Vom Altwerden

 

 

Bruchstücke

gesammelt unterwegs,

gestammelt,

weiterhin unterwegs,

wie alle in die selbe Richtung

 

(…)

 

Und dann kommt ein Gott namens Angst und krallt sich in dich rein, spuckt dir Müll ins Gesicht, vielleicht sind es ja die schönsten Exkremente des Universums, was wissen wir schon, ein Nirwana weit wie die See, Farbe egal, oder die Hängenden Gärten von wo du noch nie warst, und wir wissen auch nicht, wozu die Natur – werden, vergehn – undsoweiter, atmen atmen, eine klare einsame Luft zwischen dir und dem Spiegelbild morgens um acht beim Zähneputzen, mit dir zusammen wird die Natur praktisch nie untergehn so gesehn, dies alles liegt in der Natur der Natur, ein Königreich aus Dunkelheit.

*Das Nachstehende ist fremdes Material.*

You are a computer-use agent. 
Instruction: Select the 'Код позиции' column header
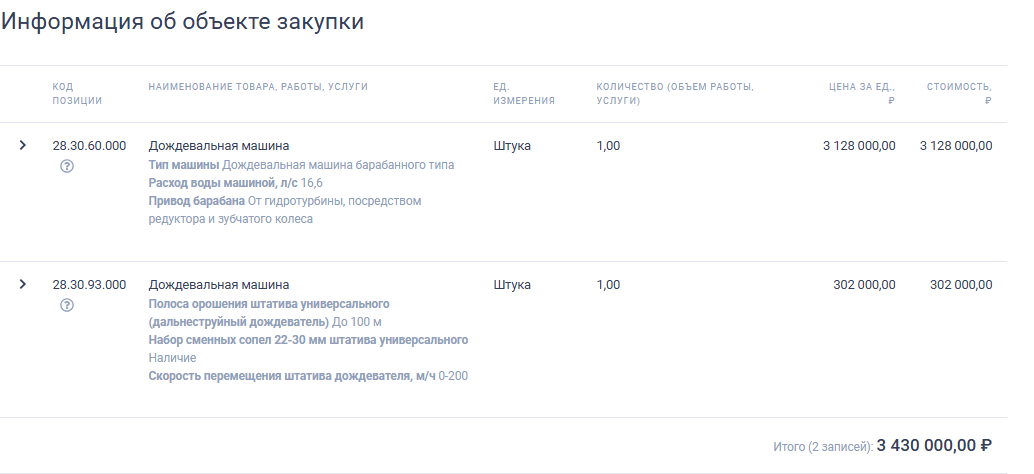click(77, 94)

Mein Nachbar Arne bleibt stehn im Treppenhaus, reißt Augen und Mund auf, breitet die Arme aus, Ah, ruft er, da kommt mein Traum, wieder so energiegeladen! Ich will lachen, weinen, er hat mich noch nie nackt erblickt, ungeschminkt, unter der Ultraschallsonde von Doktor W.. Herr Ebers von Berolina sagt: Da haben Sie ja auf der Seite geschlafen – die eingedrückten Streifen in meiner Wange, die bis abends halten werden, Meine Generation, denke ich, alle sind jetzt meine Generation, ich bin siebzehn, oder zwanzig, eventuell noch fündundzwanzig, dann hört es auf, und Herr Ebers kann nicht viel älter sein, selbst an meinem fünfzigsten Geburtstag war ich noch unsterblich, danach plötzlich nicht mehr.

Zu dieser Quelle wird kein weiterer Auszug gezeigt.